The action plans the schools submitted include commitments to expand bystander training to help ensure that voices of women, minority, and junior faculty are heard in department meetings; reduce the burden on women and minority faculty who tend to be asked to join many committees; help family members of new faculty find jobs; and improve lactation rooms.
The field of academic medicine in the United States has tried many interventions, and “we have seen some increases in women in these senior levels [tenured faculty, department chairs, and deans], but women have not advanced to these positions at the rate that would be expected,” says Jeanette Mladenovic, former executive vice president and provost at Oregon Health & Science University. A lot of credit for the progress that has been made, she adds, goes to the various offices for women that many institutions and professional societies have established over the last couple of decades, as well as the Association of American Medical Colleges (AAMC) and Executive Leadership in Academic Medicine (ELAM) program, to help connect and support women faculty.

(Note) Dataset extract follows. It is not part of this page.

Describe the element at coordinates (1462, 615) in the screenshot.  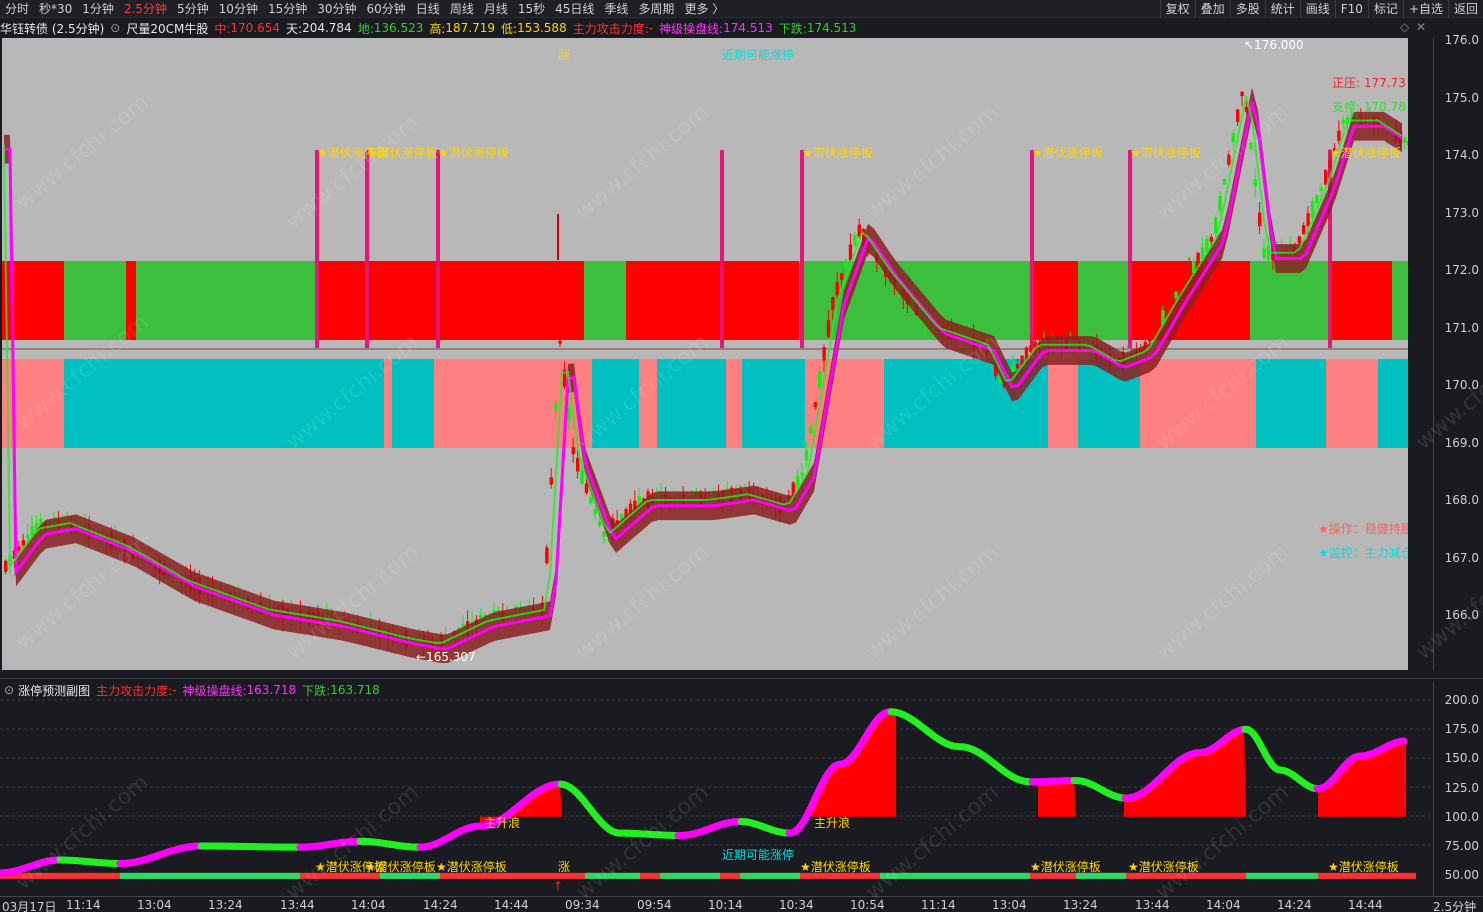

However, not all medical schools have an office focused on supporting women, and they “may not be able to support the breadth of needs for women as they ascend the academic ladder and reach leadership,” Mladenovic says. As a result, she has created a national organization, the Center for Women in Academic Medicine and Science (CWAMS), with help from the Lasker Foundation and Macy Foundation, to fill those gaps by helping women in academic medical careers network and supporting women in university leadership positions.
“We’ve too often tried to change women to fit into a culture that was for many years a totally male culture,” Mladenovic says. Now, she adds, it is time to change the culture to fit both women and men, so that everyone can thrive.